▶ Passage to read:

Wolfgang Amadeus Mozart  (1756 - 1791)
Piano Trio in C Major, K. 548 (1788)

By the summer of 1788, Austria was several months into an expensive and unpopular war with the Ottoman Empire, as part of a military alliance contracted by Emperor Joseph II with Catherine the Great of Russia.  A period of optimistic modernization and relative prosperity came to an abrupt end. The imposition of new taxes to pay for the expense of the war and fear of conscription caused aristocratic families to abandon Vienna for their rural or foreign estates.  For musicians who relied on a combination of aristocratic patronage, public performances, and sales of compositions to the prosperous middle classes, the result was hard times and straitened circumstances.

1788 had begun optimistically for Mozart.  The ecstatic reception of Don Giovanni in Prague in the autumn of the previous year seem to promise similar success for its eventual Vienna premiere (in May, 1788).  His appointment as “chamber composer” to Joseph II (replacing Gluck, who had recently died) in December of 1787 suggested he had finally put his foot on a rung of the ladder of Imperial patronage. But Don Giovanni fizzled in Vienna -- it was tepidly received there, and enthusiasm for it did not grow among the Viennese during the course of its few performances. And the court position was essentially a sinecure (aimed mainly at discouraging Mozart from leaving Vienna in search of better opportunities); its salary was not sufficient to offset the decline in other sources of income.

The Mozarts’ move from their fashionable apartment in the center of the city to more modest (though also more spacious) quarters in a northern suburb seems to have been undertaken with the intention of economizing.  It may also have involved the anticipation of a growing family.  But surviving financial records suggest that not much meaningful expense was actually saved, and the long series of “begging letters” preserved by Mozart’s Masonic friend, Michael Puchberg, begins around this time: Mozart’s tendency to live up to and beyond the limits of his income and to make no provision for professional or financial reverses was catching up with him.  And, in late June of 1788, the Mozarts’ 6-month old daughter, Theresia Constanzia, died.

Despite this personal tragedy, mounting money problems, and the disruptions of a household move, the summer of 1788 was a productive one for Mozart.  It was devoted chiefly to the writing of his last three symphonies: No. 39 in E-flat, No. 40 (the ‘Great’ G minor) and No. 41 (‘Jupiter’).  These seem to have been intended as featured works on a projected series of concerts to be held in a newly-opened casino in Vienna (“Concerts at the Casino”), but no record of such concerts actually having taken place has ever been found, so it seems possible that they were cancelled for lack of funds (or interest).  The iconic “Sonata semplice”, K. 545, for piano, and two of Mozart’s late piano trios -- the E Major, K. 542, and the C Major, K. 548 --  were also composed during this summer.

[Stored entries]

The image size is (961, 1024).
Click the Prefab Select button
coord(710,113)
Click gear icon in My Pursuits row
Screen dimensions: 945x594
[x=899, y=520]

▶ Written tasks:
a - Answer these questions from the passage on Mozart's Piano Trio, K. 548:
(i) Who had held the post of chamber composer to Joseph II before Mozart?
(ii) Which friend of Mozart's preserved his series of "begging letters"?
(iii) Where were the concerts for which the last three symphonies seem to have been intended to take place?
b - Copy the stretch of the passage on Mozart's Piano Trio, K. 548 from "By the summer" through "and straitened circumstances.", word for word.

▶ Solutions by task:
a -
(i) Gluck
(ii) Michael Puchberg, his Masonic friend
(iii) In a newly-opened casino in Vienna

b -
By the summer of 1788, Austria was several months into an expensive and unpopular war with the Ottoman Empire, as part of a military alliance contracted by Emperor Joseph II with Catherine the Great of Russia.  A period of optimistic modernization and relative prosperity came to an abrupt end. The imposition of new taxes to pay for the expense of the war and fear of conscription caused aristocratic families to abandon Vienna for their rural or foreign estates.  For musicians who relied on a combination of aristocratic patronage, public performances, and sales of compositions to the prosperous middle classes, the result was hard times and straitened circumstances.